Chapter 3. Transcripts

Carli Spina

ch3

Chapter 3. Transcripts

Transcripts are an important element of the video accessibility landscape, even though they are not as commonly considered as captions. Often mistakenly seen as nothing more than an alternative to captions, transcripts can serve separate and equally important purposes for both accessibility and usability. In many cases, it makes sense to offer them as another access point rather than seeing them as merely an alternative to existing accessibility options. Transcripts serve as an excellent example of the way that providing multiple accessibility features also offers better, more versatile, and more flexible user experiences for everyone.

What Are Transcripts?

As with captions, transcripts represent in textual form the audible content included in videos and other multimedia content. In order to serve as a complete replacement for this audio content, transcripts generally include textual descriptions or representations of important sounds beyond speech. The primary distinction between transcripts and captions is how and where they are displayed.

Transcripts show many lines of text representing several seconds of audio, but cannot be overlaid on the video screen, as the text would obscure too much information. So they are shown in a separate window, next to or under the video screen, but this can also be hard to read as the text is further away from the video.1

Because transcripts are not directly connected to the video and can be used without viewing the video, they often include textual representations of important visual content from the video as well. This type of transcript is sometimes referred to as a descriptive transcript.

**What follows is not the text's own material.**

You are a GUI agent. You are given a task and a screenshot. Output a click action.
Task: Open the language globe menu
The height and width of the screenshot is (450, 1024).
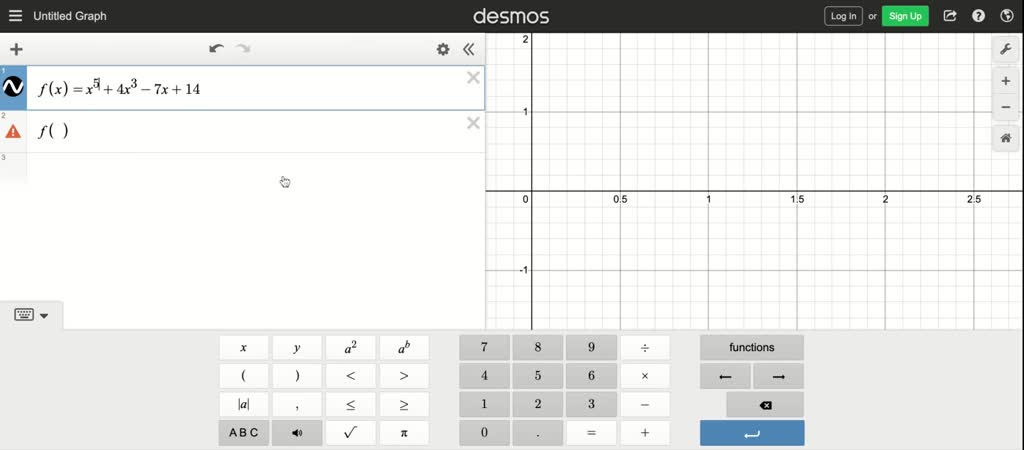coord(1007,16)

Transcripts can be presented completely separately from the video content, but in online environments, it is more common for them to appear to the side of or below the video player in a location that allows users to read them while viewing the video (figure 3.1). While transcripts can simply be a static presentation of text, an increasing number of online transcripts scroll in sync with the video content or allow users to navigate through video content by clicking on specific sections of the transcript, which adds greater interactivity for users. Transcripts that facilitate moving through the video can be particularly useful for long videos as they allow users to refer back to specific sections without viewing the entire video again.

The Role of Transcripts in Accessibility

Among video accessibility options, transcripts are frequently overlooked. Many see them as an inferior substitute for captions. It is true that transcripts are less effective for users who hope to read a textual narrative while simultaneously watching the video content. As noted above, the text is displayed separately from the video, which can be a less usable setup for most users. Though there are display options that can help to mitigate this issue, such as a display that features transcripts that scroll in sync with the video just to the side of the video content, it does mean that transcripts are rarely an optimal replacement for captions. Even when they are positioned carefully and scroll with the video, they are still generally not the preferred choice for many of the main audiences for captions, including D/deaf or hard-of-hearing users and those watching the video with the sound turned off.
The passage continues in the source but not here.